Swedes · 27/01/2008 21:23

  1. Pay for your child to be independently educated?
  2. Buy a house in right catchment for the right school?
  3. Feign religion to get your child into a faith school?
  4. Object to a lottery system for school places with urban areas (ignoring all convenient environmental issues)?
  5. Vote Tory? (because some people seem particularly confused)
OP posts:
rantinghousewife · 27/01/2008 21:25

Nope but, it might be argued that you can't be a socialist and vote labour nowadays aswell.

ChipButty · 27/01/2008 21:25

No

MorocconOil · 27/01/2008 21:27

No

UnquietDad · 27/01/2008 21:28

Not really.
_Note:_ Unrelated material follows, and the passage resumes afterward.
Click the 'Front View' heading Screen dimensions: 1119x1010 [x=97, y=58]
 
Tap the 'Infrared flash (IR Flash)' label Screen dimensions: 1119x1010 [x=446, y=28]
I've done 2 and 4, baulk at 3, would have internal debate about 1, am not ruling 5 in or out. But then I've never claimed to be any sort of socialist!

I bet plenty of Grauniad readers can and do though.

hercules1 · 27/01/2008 21:29

No of course not. Many will claim to be though. I know I'm not a socialist.

expatinscotland · 27/01/2008 21:30

No

UnquietDad · 27/01/2008 21:33

John Mortimer wouldn't even look at state schools for his kids. His wife (Penny?) said "I thought you were a socialist?" to which his riposte was "being a socialist doesn't mean playing Russian Roulette with your own children's education."

I liked the dodginess of that so much that I nicked it for my book.

LynetteScavo · 27/01/2008 21:34

My mother has strong socialist tendencies and paid for our education, but I'm sure she could argue her left wing reasons for doing so.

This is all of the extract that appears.